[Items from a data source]
================

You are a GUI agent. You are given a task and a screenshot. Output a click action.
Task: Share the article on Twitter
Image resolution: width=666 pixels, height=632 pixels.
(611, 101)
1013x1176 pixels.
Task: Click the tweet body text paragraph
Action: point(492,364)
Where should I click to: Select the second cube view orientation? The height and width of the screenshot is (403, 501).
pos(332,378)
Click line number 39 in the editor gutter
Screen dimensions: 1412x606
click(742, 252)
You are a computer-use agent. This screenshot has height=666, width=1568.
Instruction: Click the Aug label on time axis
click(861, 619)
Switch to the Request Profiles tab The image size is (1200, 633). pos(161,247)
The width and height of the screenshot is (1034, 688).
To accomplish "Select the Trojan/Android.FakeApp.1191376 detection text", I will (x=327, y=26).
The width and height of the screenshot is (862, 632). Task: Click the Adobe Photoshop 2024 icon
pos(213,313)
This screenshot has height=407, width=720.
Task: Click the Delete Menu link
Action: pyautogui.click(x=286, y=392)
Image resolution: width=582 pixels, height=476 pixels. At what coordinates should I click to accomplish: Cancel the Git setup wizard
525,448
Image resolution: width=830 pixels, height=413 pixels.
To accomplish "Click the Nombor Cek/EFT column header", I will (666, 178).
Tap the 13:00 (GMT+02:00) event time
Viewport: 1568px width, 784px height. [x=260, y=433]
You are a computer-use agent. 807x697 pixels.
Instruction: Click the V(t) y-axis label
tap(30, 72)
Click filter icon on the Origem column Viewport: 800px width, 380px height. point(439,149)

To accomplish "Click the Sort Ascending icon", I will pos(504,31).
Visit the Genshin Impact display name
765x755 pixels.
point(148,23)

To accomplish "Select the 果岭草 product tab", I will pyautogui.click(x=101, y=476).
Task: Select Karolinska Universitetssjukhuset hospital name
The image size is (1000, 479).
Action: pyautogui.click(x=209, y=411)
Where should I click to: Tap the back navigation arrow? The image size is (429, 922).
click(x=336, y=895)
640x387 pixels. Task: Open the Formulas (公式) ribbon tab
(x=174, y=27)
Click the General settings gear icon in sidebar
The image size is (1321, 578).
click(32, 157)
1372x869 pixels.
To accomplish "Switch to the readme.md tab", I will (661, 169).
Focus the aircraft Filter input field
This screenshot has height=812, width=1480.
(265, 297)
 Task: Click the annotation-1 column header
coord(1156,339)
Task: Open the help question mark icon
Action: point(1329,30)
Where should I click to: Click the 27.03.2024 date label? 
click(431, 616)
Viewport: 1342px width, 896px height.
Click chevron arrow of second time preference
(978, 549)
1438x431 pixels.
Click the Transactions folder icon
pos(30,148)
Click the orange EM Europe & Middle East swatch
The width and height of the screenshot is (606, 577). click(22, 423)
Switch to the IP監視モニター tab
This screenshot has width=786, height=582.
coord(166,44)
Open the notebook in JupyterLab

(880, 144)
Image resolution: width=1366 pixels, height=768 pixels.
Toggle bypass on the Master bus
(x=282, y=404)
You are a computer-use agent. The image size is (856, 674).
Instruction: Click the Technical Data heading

================

== WORK REQUEST ==
Copy out each line of the data that includes the string "agent".

== ANSWER SPACE ==
You are a GUI agent. You are given a task and a screenshot. Output a click action.
You are a computer-use agent. This screenshot has height=666, width=1568.
You are a computer-use agent. 807x697 pixels.
You are a computer-use agent. The image size is (856, 674).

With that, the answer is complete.